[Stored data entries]

========================================

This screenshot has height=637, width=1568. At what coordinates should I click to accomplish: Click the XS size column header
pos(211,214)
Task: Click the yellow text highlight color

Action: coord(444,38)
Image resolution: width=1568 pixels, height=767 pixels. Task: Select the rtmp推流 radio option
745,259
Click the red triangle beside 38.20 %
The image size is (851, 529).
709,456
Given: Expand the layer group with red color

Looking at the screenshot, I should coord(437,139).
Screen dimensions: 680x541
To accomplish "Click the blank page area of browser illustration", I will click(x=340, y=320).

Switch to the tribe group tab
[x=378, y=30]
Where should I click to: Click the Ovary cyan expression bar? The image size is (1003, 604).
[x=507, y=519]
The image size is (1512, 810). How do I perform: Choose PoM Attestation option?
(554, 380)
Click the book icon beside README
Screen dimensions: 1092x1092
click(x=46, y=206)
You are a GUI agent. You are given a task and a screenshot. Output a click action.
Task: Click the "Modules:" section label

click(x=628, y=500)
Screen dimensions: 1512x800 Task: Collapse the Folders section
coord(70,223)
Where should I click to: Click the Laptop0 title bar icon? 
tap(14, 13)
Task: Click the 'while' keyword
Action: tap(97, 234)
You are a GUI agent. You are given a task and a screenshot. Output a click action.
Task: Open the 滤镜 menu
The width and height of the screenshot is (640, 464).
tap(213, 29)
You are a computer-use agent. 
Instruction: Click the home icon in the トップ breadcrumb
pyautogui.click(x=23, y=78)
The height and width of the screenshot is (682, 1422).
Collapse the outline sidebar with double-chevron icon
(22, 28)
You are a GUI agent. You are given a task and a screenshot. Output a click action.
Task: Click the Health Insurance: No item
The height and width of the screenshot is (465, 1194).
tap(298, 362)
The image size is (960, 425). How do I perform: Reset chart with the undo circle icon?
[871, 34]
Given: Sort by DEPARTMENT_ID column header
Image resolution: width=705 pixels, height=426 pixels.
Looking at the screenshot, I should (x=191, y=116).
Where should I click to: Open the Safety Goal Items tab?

========================================

» Your objective
Scan the records above for the string "Open", then report every line that contains it.

» Expected output
Task: Open the 滤镜 menu
Where should I click to: Open the Safety Goal Items tab?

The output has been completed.